• **GIVEN INSTRUCTION A**
According to the 2008 Budget passage below, what vehicle excise duty will the most polluting vehicles face in the first year from 2010-11?

The Chancellor made “An environmentally sustainable world” a key part of
his 2008 Budget. This is not surprising given the high political profile of
climate change and that environmental taxes have actually fallen as a
proportion of total tax yield in the period 1997 to 2006.
The measures announced today include:
A reform of car taxation encouraging consumers and
business to use cleaner and more efficient vehicles:
For consumers, reform of vehicle excise duty from 2009 based on carbon
dioxide emissions. A notable highlight is a first year ‘show-room’ tax,
with vehicle excise duty of £950 from 2010-11 for the most polluting
vehicles. By contrast, there will be a first year zero rate for new cars
that emit 130g CO2 per km or less. These changes can be expected to have
real impact on behaviour.
For business, car capital allowances are to be based on emissions with
low emission cars continuing to receive a 100% first-year allowance
until 31 March 2013 (this was due to expire in 2008). In addition,
company car benefit tax rates, which are already based on CO2 emissions,
will generally increase from 6 April 2010.
The removal of the existing biofuel duty rate
differentials for specific biofuels in view of the commencement of the
Road Transport Fuel Obligation from April 2008, which is expected to
offer better support for different types of biofuels.

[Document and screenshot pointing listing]
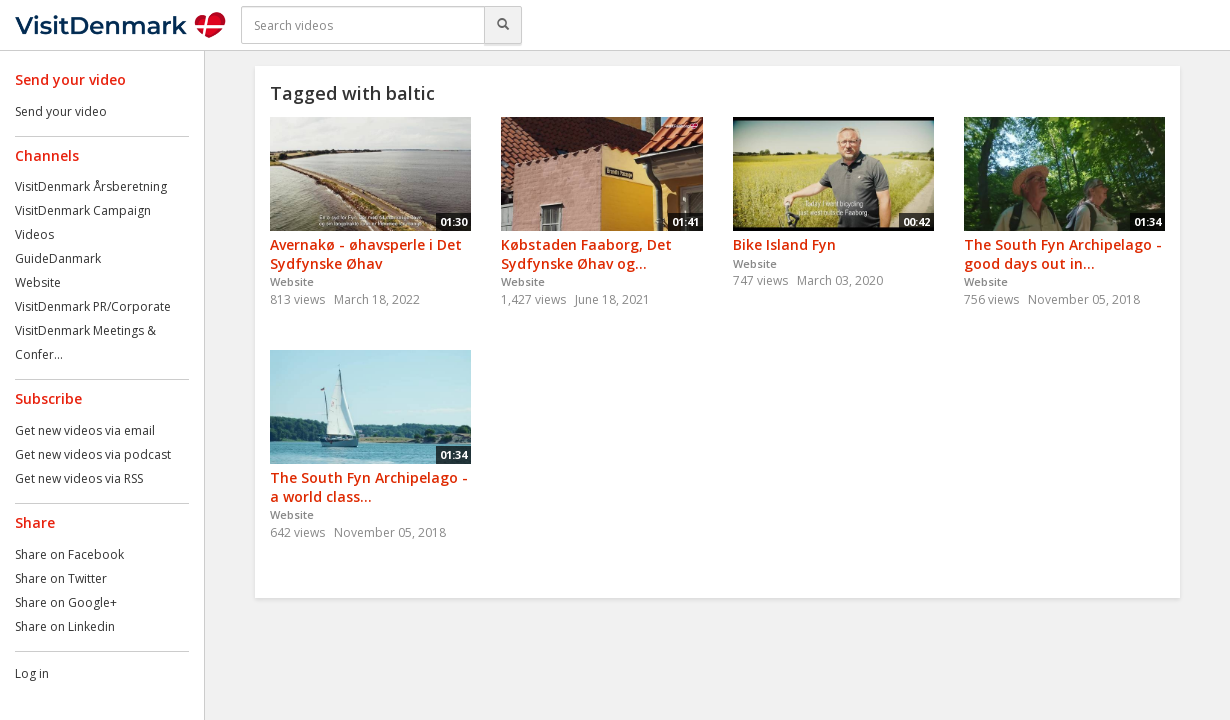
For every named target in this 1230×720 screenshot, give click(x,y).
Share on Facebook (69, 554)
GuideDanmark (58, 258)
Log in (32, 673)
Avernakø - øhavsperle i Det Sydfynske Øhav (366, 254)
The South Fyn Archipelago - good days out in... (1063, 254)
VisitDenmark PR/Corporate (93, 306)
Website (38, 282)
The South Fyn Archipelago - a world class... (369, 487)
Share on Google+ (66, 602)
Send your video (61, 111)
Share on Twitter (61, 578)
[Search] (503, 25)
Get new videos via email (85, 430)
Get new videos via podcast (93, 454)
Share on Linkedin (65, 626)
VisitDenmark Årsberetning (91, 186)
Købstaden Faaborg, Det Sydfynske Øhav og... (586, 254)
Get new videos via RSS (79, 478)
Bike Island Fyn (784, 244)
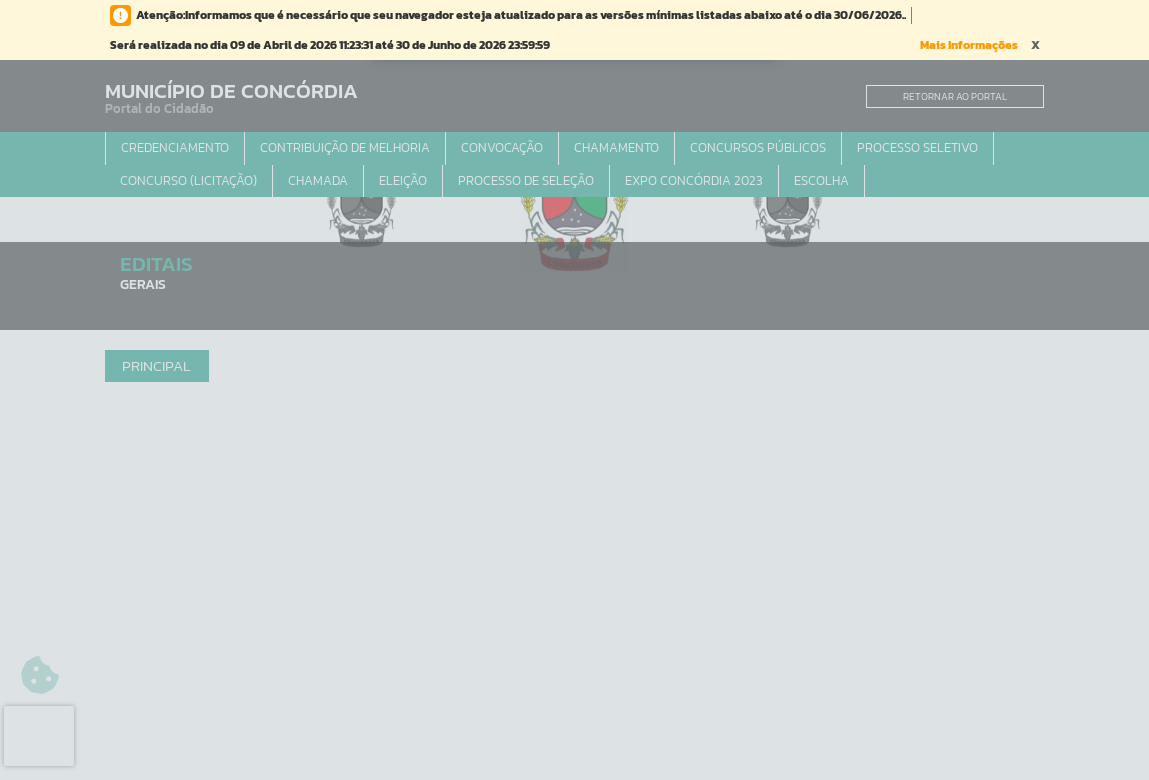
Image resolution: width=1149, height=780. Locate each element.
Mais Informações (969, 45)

• **GIVEN INSTRUCTION B**
Write out every line of the listing above, from the line containing "Share on Google+ (66, 602)" down through the last line of the listing, both ends included. Leave out the pictures.

• **COMPLETE ANSWER A**
£950

• **COMPLETE ANSWER B**
Share on Google+ (66, 602)
Send your video (61, 111)
Share on Twitter (61, 578)
[Search] (503, 25)
Get new videos via email (85, 430)
Get new videos via podcast (93, 454)
Share on Linkedin (65, 626)
VisitDenmark Årsberetning (91, 186)
Købstaden Faaborg, Det Sydfynske Øhav og... (586, 254)
Get new videos via RSS (79, 478)
Bike Island Fyn (784, 244)
Image resolution: width=1149, height=780. Locate each element.
Mais Informações (969, 45)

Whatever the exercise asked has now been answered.